-- TEXT PROVIDED start --

Move all the contact manifold computations out of Rapier.

src/geometry/contact_pair.rs

@@ -0,0 +1,292 @@
+use crate::dynamics::{BodyPair, RigidBodyHandle, RigidBodySet};
+use crate::geometry::{Collider, ColliderPair, ColliderSet, Contact, ContactManifold};
+use crate::math::{Isometry, Point, Vector};
+use eagl::query::ContactManifoldsWorkspace;
+use eagl::utils::MaybeSerializableData;
+#[cfg(feature = "simd-is-enabled")]
+use {
+    crate::math::{SimdReal, SIMD_WIDTH},
+    simba::simd::SimdValue,
+};
+
+bitflags::bitflags! {
+    #[cfg_attr(feature = "serde-serialize", derive(Serialize, Deserialize))]
+    /// Flags affecting the behavior of the constraints solver for a given contact manifold.
+    pub struct SolverFlags: u32 {
+        /// The constraint solver will take this contact manifold into
+        /// account for force computation.
+        const COMPUTE_IMPULSES = 0b01;
+    }
+}
+
+#[cfg(feature = "simd-is-enabled")]
+pub(crate) struct WContact {
+    pub local_p1: Point<SimdReal>,
+    pub local_p2: Point<SimdReal>,
+    pub local_n1: Vector<SimdReal>,
+    pub local_n2: Vector<SimdReal>,
+    pub dist: SimdReal,
+    pub fid1: [u8; SIMD_WIDTH],
+    pub fid2: [u8; SIMD_WIDTH],
+}
+
+#[cfg(feature = "simd-is-enabled")]
+impl WContact {
+    pub fn extract(&self, i: usize) -> (Contact, Vector<f32>, Vector<f32>) {
+        let c = Contact {
+            local_p1: self.local_p1.extract(i),
+            local_p2: self.local_p2.extract(i),
+            dist: self.dist.extract(i),
+            fid1: self.fid1[i],
+            fid2: self.fid2[i],
+            data: ContactData::default(),
+        };
+
+        (c, self.local_n1.extract(i), self.local_n2.extract(i))

-- TEXT PROVIDED end --

**GIVEN REQUEST 1:**
How would you translate this sentence from the contact_pair.rs diff into Spanish: "The constraint solver will take this contact manifold into account for force computation."
**GIVEN REQUEST 2:**
Answer these questions about the contact_pair.rs diff:
(a) Which module is ContactManifoldsWorkspace imported from?
(b) What value is assigned to COMPUTE_IMPULSES?
(c) What type does the fid1 field of WContact have?
**GIVEN REQUEST 3:**
Write the code that comes after the last line of the contact_pair.rs diff.
The data that comes next is from a separate source and has no connection to the contact_pair.rs diff.

-- EXTRACTED MATERIAL start --

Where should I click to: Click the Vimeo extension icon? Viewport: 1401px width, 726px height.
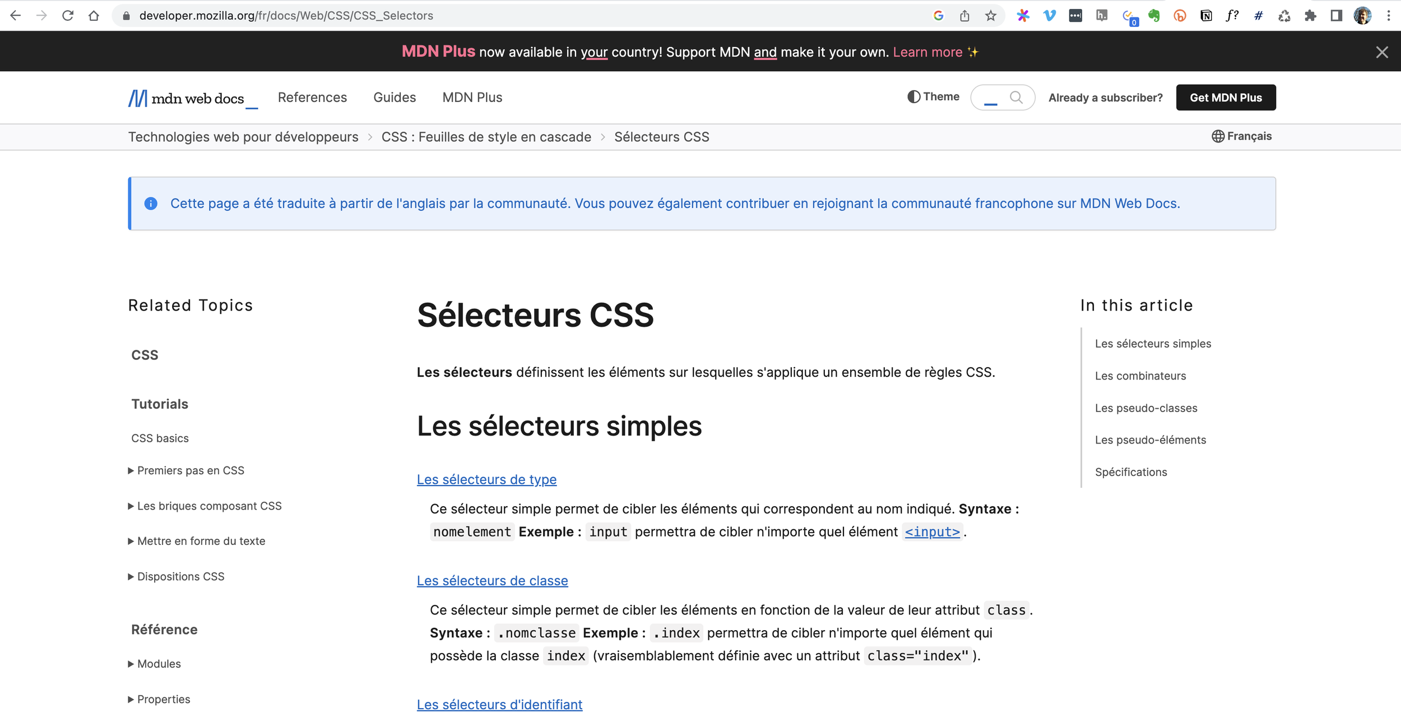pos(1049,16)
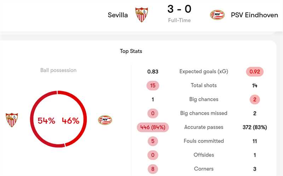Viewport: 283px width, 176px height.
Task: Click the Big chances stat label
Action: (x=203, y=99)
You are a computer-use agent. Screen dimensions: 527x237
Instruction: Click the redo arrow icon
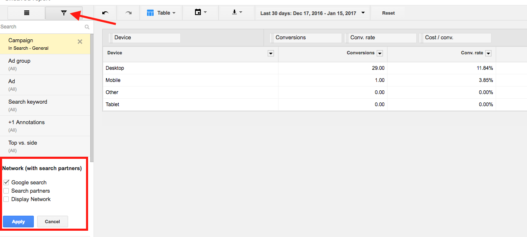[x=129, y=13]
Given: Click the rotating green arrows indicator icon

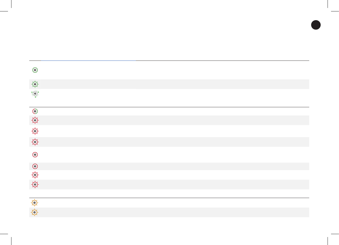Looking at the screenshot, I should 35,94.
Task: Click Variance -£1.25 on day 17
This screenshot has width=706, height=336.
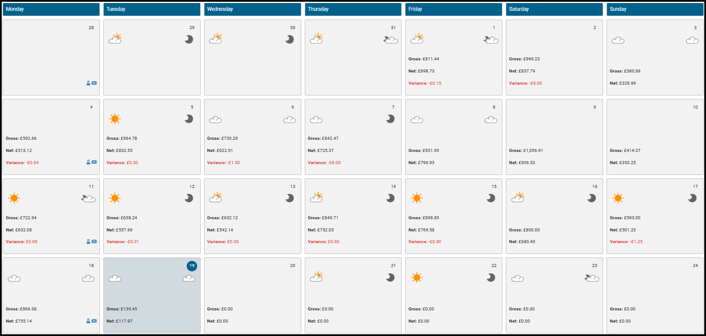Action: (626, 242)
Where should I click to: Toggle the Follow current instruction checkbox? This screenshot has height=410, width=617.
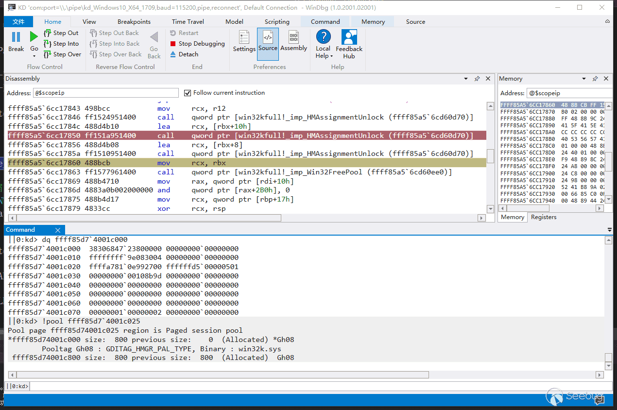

-- EXTRACTED MATERIAL end --

**EXERCISE OUTPUT 1:**
El solucionador de restricciones tendrá en cuenta esta variedad de contacto para el cálculo de fuerzas.

**EXERCISE OUTPUT 2:**
(a) eagl::query
(b) 0b01
(c) [u8; SIMD_WIDTH]

**EXERCISE OUTPUT 3:**
+    }
+}
+
+#[derive(Copy, Clone, Debug)]
+#[cfg_attr(feature = "serde-serialize", derive(Serialize, Deserialize))]
+/// A single contact between two collider.
+pub struct ContactData {
+    /// The impulse, along the contact normal, applied by this contact to the first collider's rigid-body.
+    ///
+    /// The impulse applied to the second collider's rigid-body is given by `-impulse`.
+    pub impulse: f32,
+    /// The friction impulse along the vector orthonormal to the contact normal, applied to the first
+    /// collider's rigid-body.
+    #[cfg(feature = "dim2")]
+    pub tangent_impulse: f32,
+    /// The friction impulses along the basis orthonormal to the contact normal, applied to the first
+    /// collider's rigid-body.
+    #[cfg(feature = "dim3")]
+    pub tangent_impulse: [f32; 2],
+}
+
+impl ContactData {
+    #[cfg(feature = "dim2")]
+    pub(crate) fn zero_tangent_impulse() -> f32 {
+        0.0
+    }
+
+    #[cfg(feature = "dim3")]
+    pub(crate) fn zero_tangent_impulse() -> [f32; 2] {
+        [0.0, 0.0]
+    }
+}
+
+impl Default for ContactData {
+    fn default() -> Self {
+        Self {
+            impulse: 0.0,
+            tangent_impulse: Self::zero_tangent_impulse(),
+        }
+    }
+}
+
+#[cfg_attr(feature = "serde-serialize", derive(Serialize, Deserialize))]
+#[derive(Clone)]
+/// The description of all the contacts between a pair of colliders.
+pub struct ContactPair {
+    /// The pair of colliders involved.
+    pub pair: ColliderPair,
+    /// The set of contact manifolds between the two colliders.
+    ///
+    /// All contact manifold contain themselves contact points between the colliders.
+    pub manifolds: Vec<ContactManifold>,
+    pub(crate) workspace: Option<ContactManifoldsWorkspace>,
+}
+
+impl ContactPair {
+    pub(crate) fn new(pair: ColliderPair) -> Self {
+        Self {
+            pair,
+            manifolds: Vec::new(),
+            workspace: None,
+        }
+    }
+
+    /// Does this contact pair have any active contact?
+    ///
+    /// An active contact is a contact that may result in a non-zero contact force.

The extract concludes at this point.